# DOCUMENT TEXT:
• • •

Methods: Four hundred patients examined at Ayass Lung Clinic & Sleep Center in 2013 were included in the study to analyzed IgG levels and their association with other diseases and immunoglobulin deficiencies. Demographic, clinical; and laboratory information were obtained from medical records. Logistic regression models were employed to determine association between risk factors and the presence of IgG deficiency.
Results: Seventy three patients (18%) were IgG deficient (< 750mg/dl). Among those who were IgG deficient were 18% deficient in IgM and 22% in IgA. Three quarter were aged (>65 years), 62% females and 92% were white. Analysis showed that being White, being in age groups >65, suffering from OSA and other immunoglobulin deficiencies were associated with the IgG deficiency.

• • •

# EXERCISE TASKS:
(a) Translate this sentence from the IgG deficiency study summary into Spanish: "Logistic regression models were employed to determine association between risk factors and the presence of IgG deficiency."
(b) According to the IgG deficiency study summary, what IgG level counted as deficient?
(c) Continue the IgG deficiency study summary after its last sentence.

# INFORMATION PROVIDED:
• • •

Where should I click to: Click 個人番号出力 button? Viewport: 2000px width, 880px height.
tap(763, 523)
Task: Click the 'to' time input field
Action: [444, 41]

• • •

# RESPONSES:
(a) Se emplearon modelos de regresión logística para determinar la asociación entre los factores de riesgo y la presencia de deficiencia de IgG.

(b) Below 750 mg/dl.

(c)
White adult patients compared to non-White patients were eight times more likely to develop IgG deficiency (CI, 02.30-30.0) after controlling for the demographics. Similarly patients with IgA deficiency and IgM deficiency, were 18 times (CI, 6.40-55.4) and 3.4 times (CI, 1.40-8.40) more likely to develop IgG deficiency, respectively. Patients with obstructive sleep apnea were 63% (CI, 0.17-0.78) and older patients were 73% less likely to develop IgG deficiency (CI, 0.14-0.53), respectively.
The prevalence of IgG deficiency in adult outpatient population is Texas was 18%. IgG subclass deficiency is the major phenotype of primary Immunodeficiency and being White, and suffering from OSA were associated with IgG deficiency.